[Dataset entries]
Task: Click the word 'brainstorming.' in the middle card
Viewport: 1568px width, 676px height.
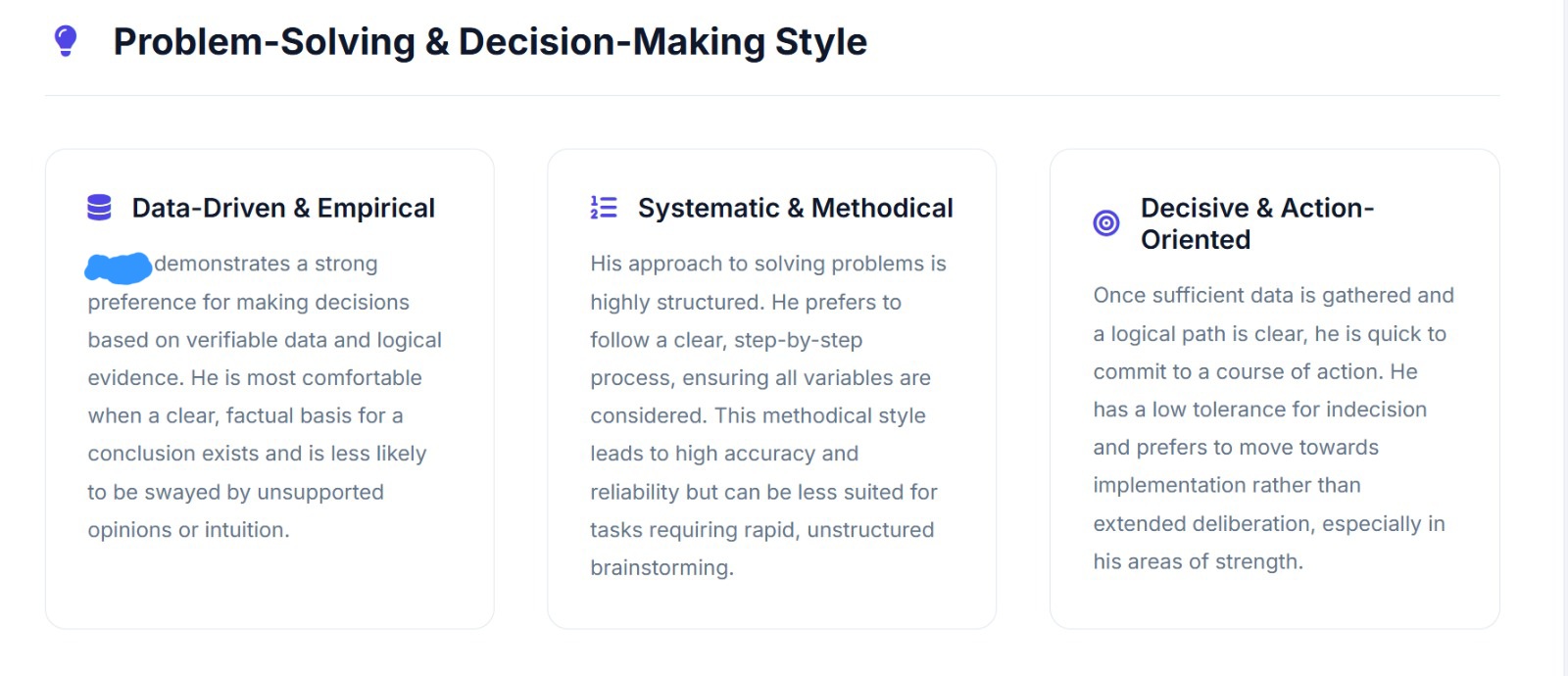Action: tap(662, 568)
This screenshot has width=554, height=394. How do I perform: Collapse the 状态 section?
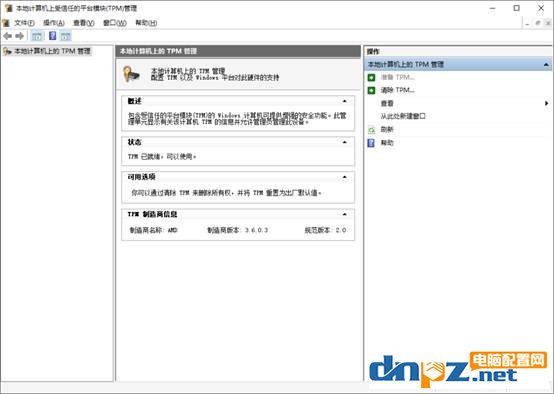(x=344, y=142)
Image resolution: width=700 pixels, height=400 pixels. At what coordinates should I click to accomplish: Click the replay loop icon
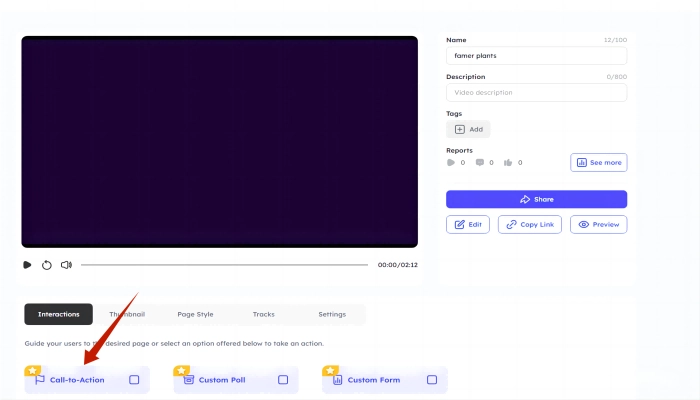[46, 265]
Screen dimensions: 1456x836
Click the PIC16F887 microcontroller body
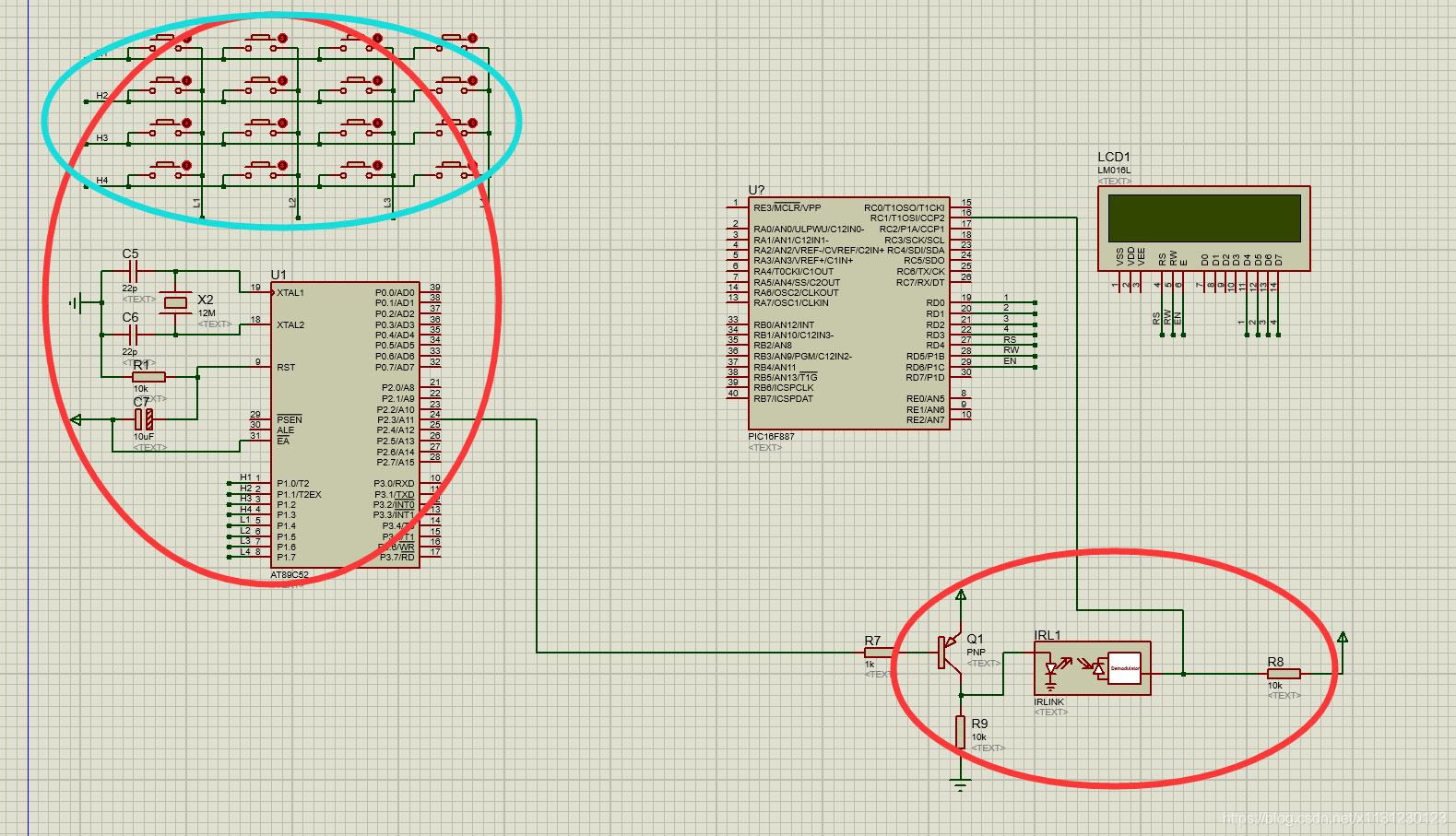(x=848, y=313)
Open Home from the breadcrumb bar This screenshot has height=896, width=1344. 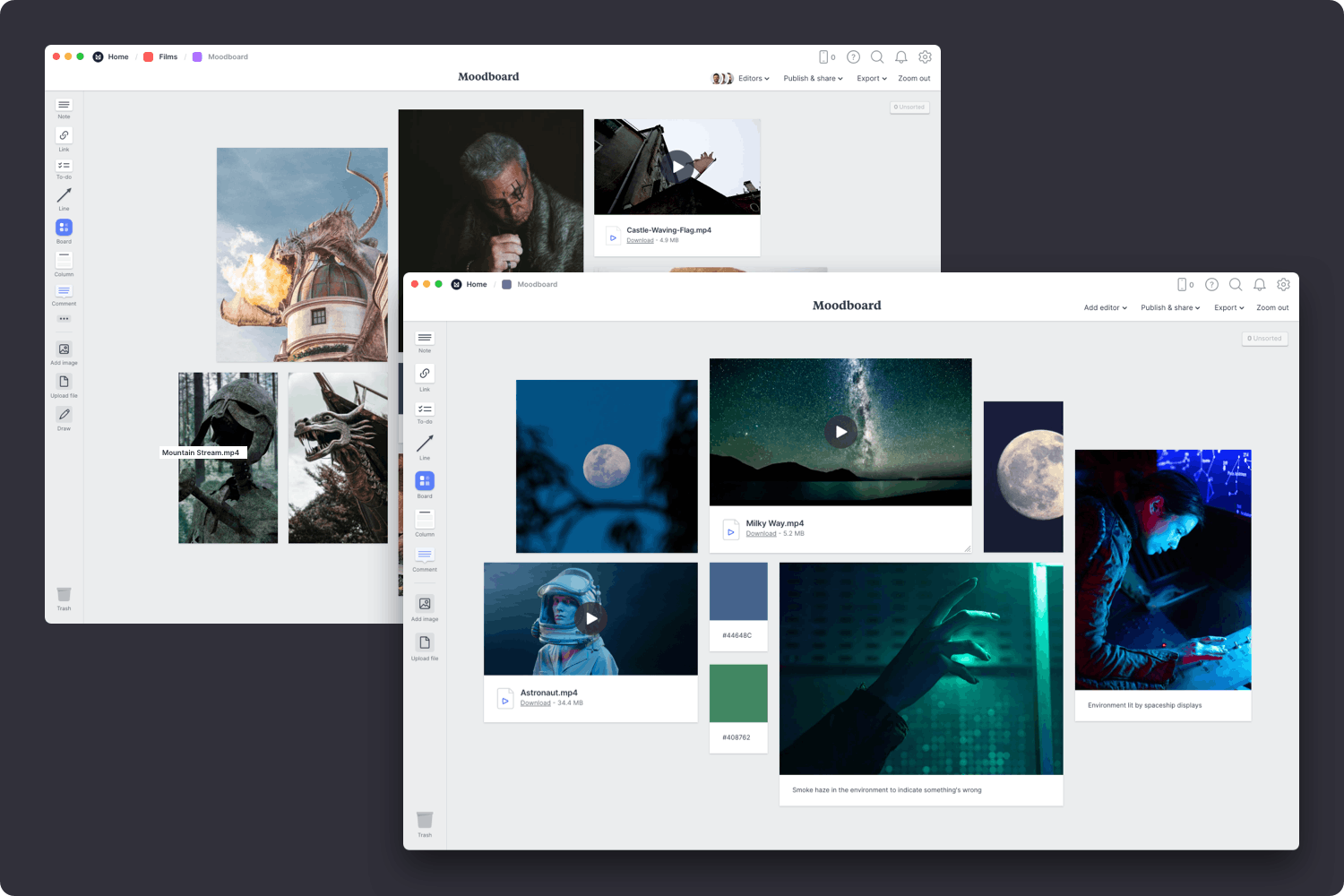[476, 284]
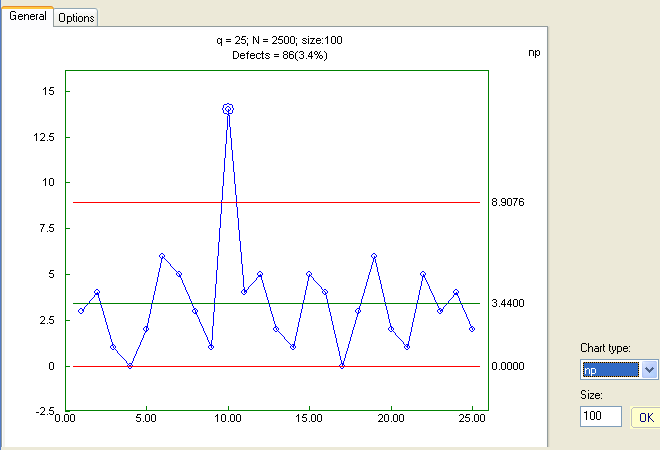Click the data point peak at sample 19
The width and height of the screenshot is (660, 450).
tap(374, 256)
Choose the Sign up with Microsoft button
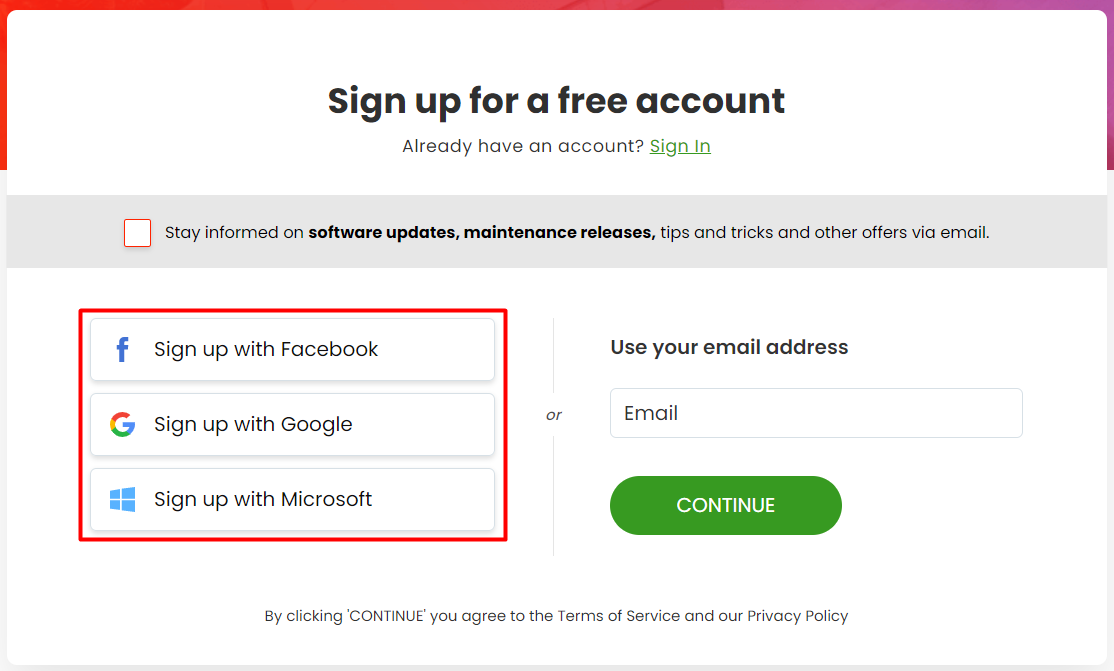 pyautogui.click(x=292, y=499)
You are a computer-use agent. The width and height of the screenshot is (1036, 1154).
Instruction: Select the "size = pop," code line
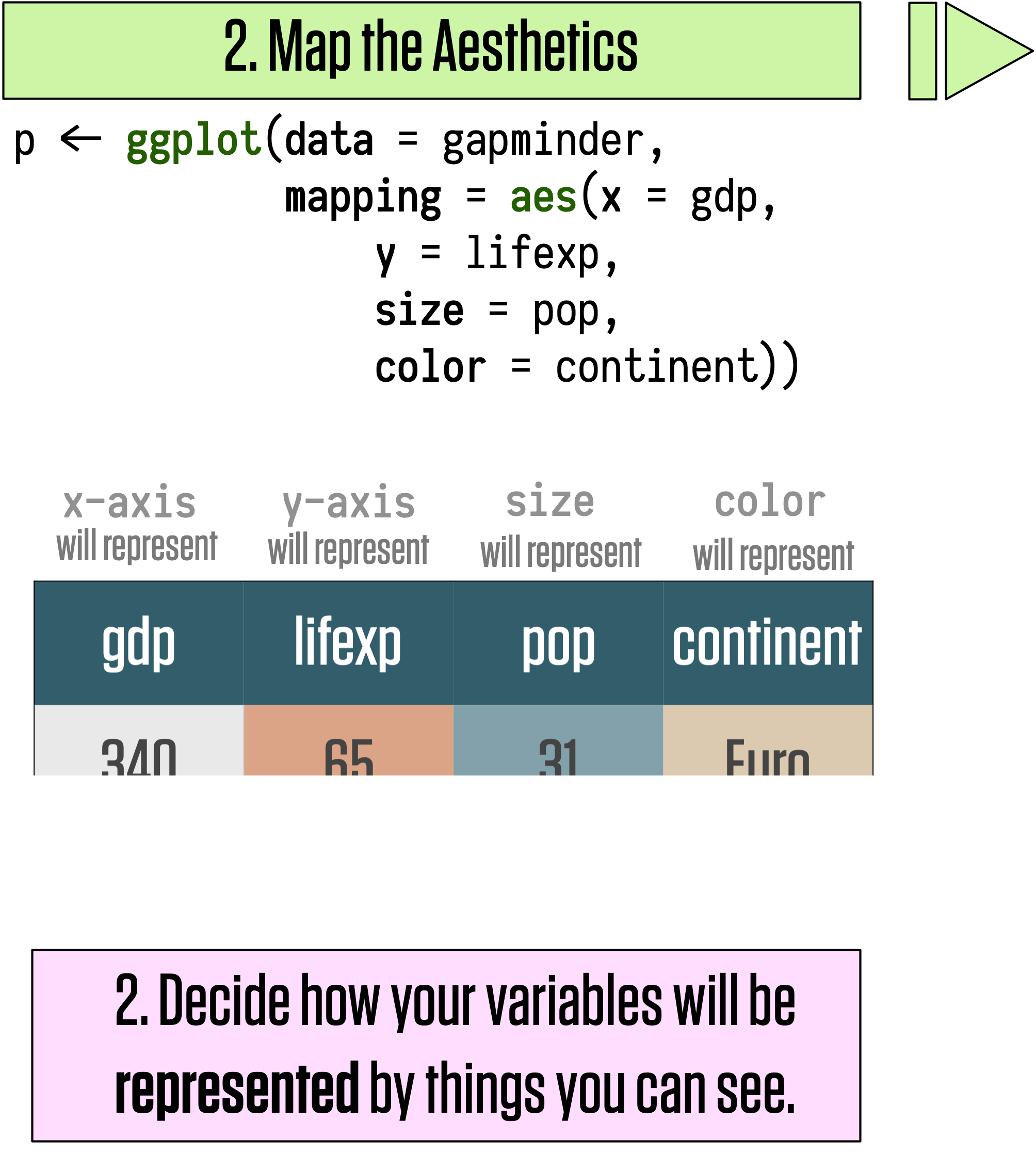click(x=496, y=311)
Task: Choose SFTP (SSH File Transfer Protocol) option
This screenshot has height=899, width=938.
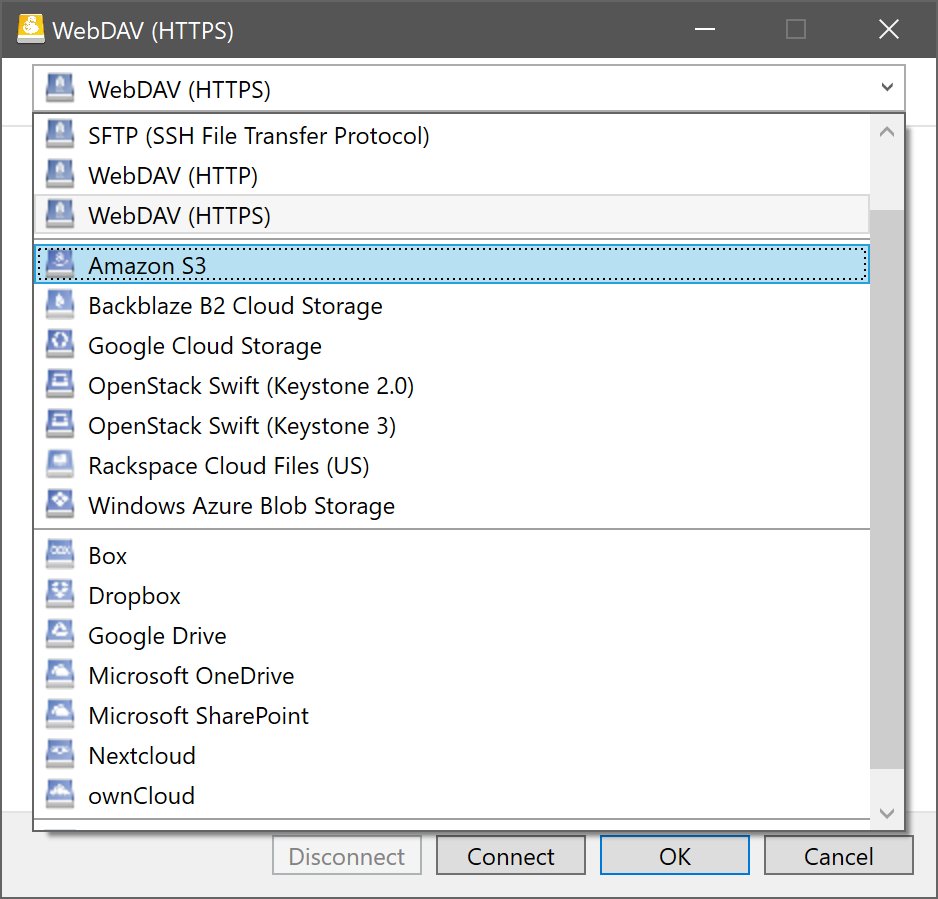Action: point(258,136)
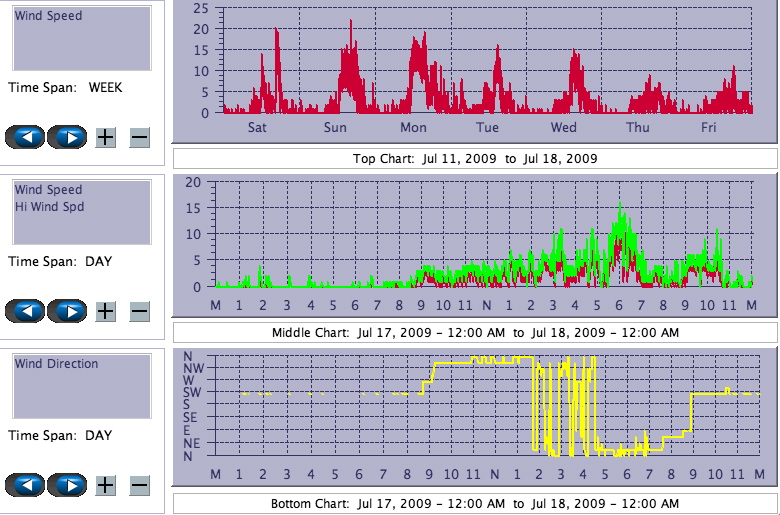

• _TASK_
Every line between the one containing "Instruction: Select the" and the last line of the data above, both included, should be copied exactly, but not the pictures.

• _EXERCISE RESULT_
Instruction: Select the "size = pop," code line
click(x=496, y=311)
Task: Choose SFTP (SSH File Transfer Protocol) option
This screenshot has height=899, width=938.
Action: point(258,136)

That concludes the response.